Using Cap and Share to control emissions from the EU transport sector

The Feasta climate group has participated in the current review of the workings of the EU’s emissions trading system by proposing that all Europe’s transport emissions should be capped and tradable permits for the tonnage of carbon dioxide involved distributed each year to every adult EU resident. The Executive Summary is included below, or download the full document.

Executive Summary
Cap and Share is a cap and trade system in which tradable rights to whatever is being capped are distributed on an equal-per-person basis to every adult in the general population rather than being auctioned or being grandfathered (given) to existing users.
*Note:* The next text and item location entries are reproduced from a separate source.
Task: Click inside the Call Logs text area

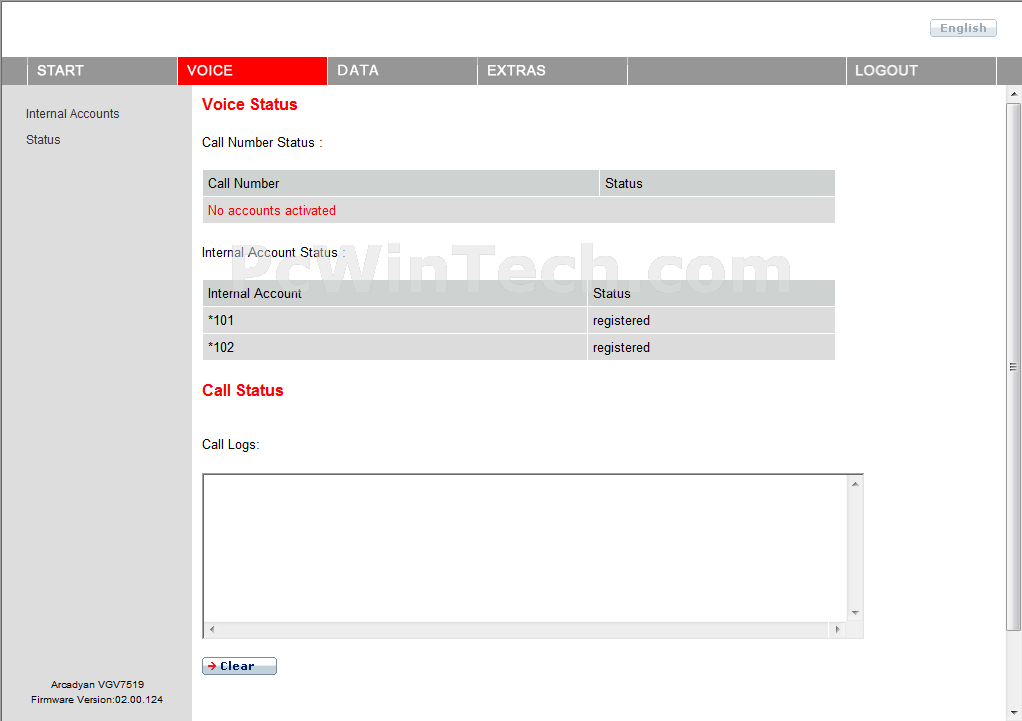Action: tap(525, 547)
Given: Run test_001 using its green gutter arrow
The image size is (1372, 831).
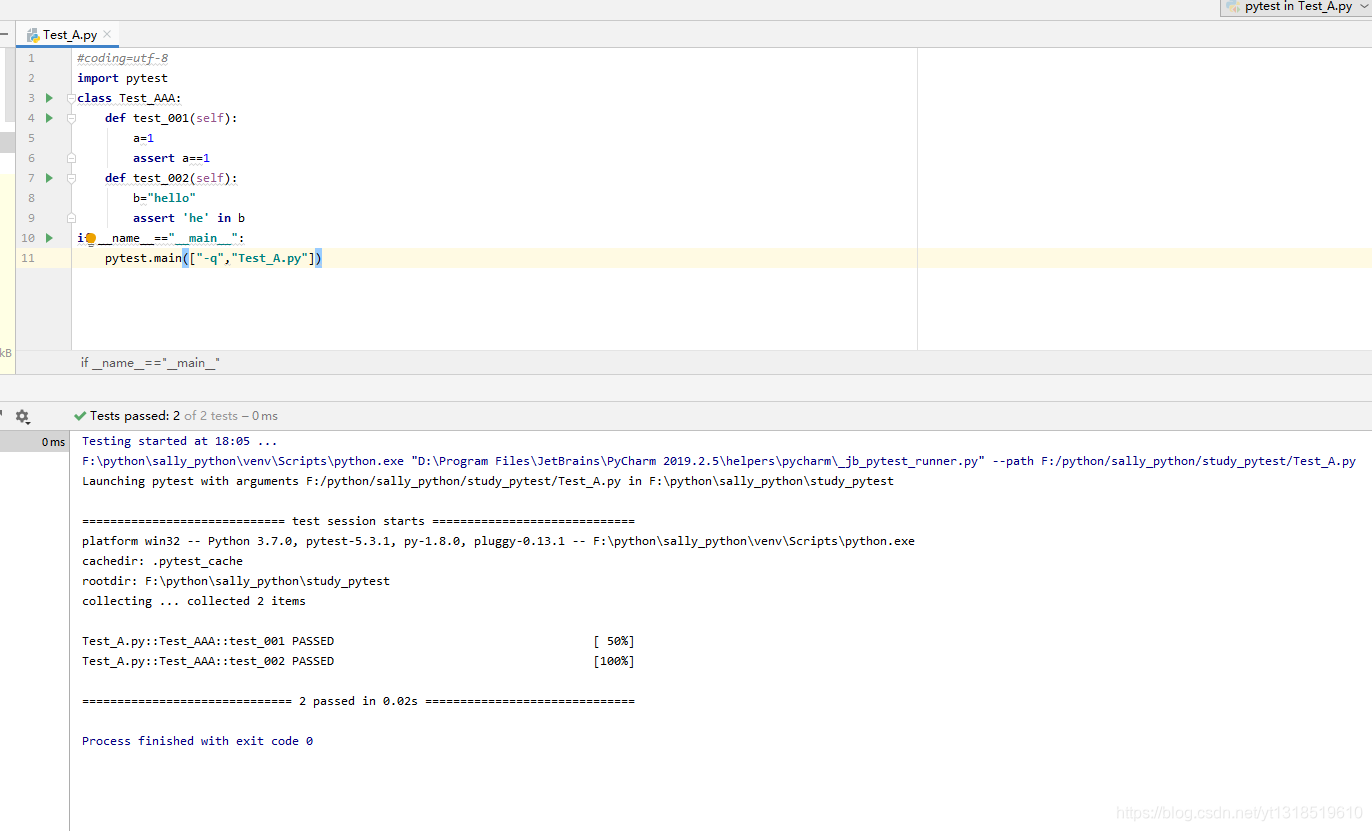Looking at the screenshot, I should click(x=48, y=117).
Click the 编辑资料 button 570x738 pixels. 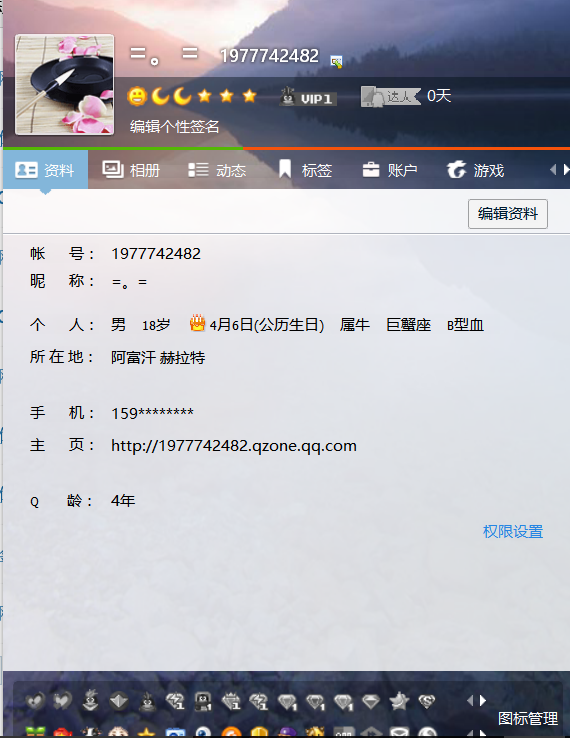point(508,214)

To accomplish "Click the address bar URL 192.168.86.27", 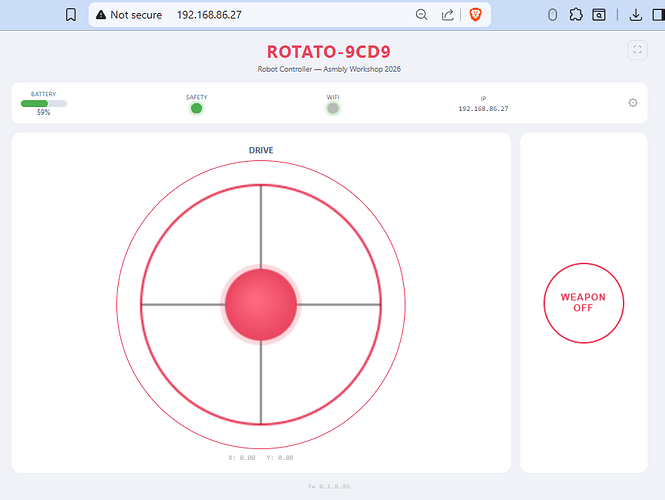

Because those receiving the rights under C&S sell them within a year of receipt, it automatically compensates the least-well-off in society for the price rises that the shortages brought about by the imposition of the cap inevitably generate. This fairness and built-in fiscal neutrality make it a more politically acceptable way to control emissions than other allocation methods.

Carbon dioxide emissions from all forms of transport apart from rail are rising within the EU at a time when those from other sectors are falling. Within the transport sector, emissions from road vehicles are rising most rapidly in absolute terms. However, the EU emissions trading system is unsuited to controlling them because of the way it was designed. As only aviation and marine emissions can be taken into the ETS with reasonable ease, this is what the Commission is proposing to do.

This paper argues that capping some transport emissions and not others would be a serious mistake because the various transport modes are in competition with each other. Not only would the Commission’s proposals distort competition between the modes but, because of the short-term inelasticity of the demand for transport, they are unlikely to cause total transport emissions to fall. Instead, by pushing up the cost of emissions permits thoughout the ETS, they could force other areas of the EU charge higher prices and/or contract. This would make the EU less competitive.

A solution to this problem would be to devise a separate emissions trading system suited to the transport sector which would not distort competition between the modes but which was linked to the present ETS. Cap and Share is administratively light way of achieving this, and thus bringing transport emissions under control.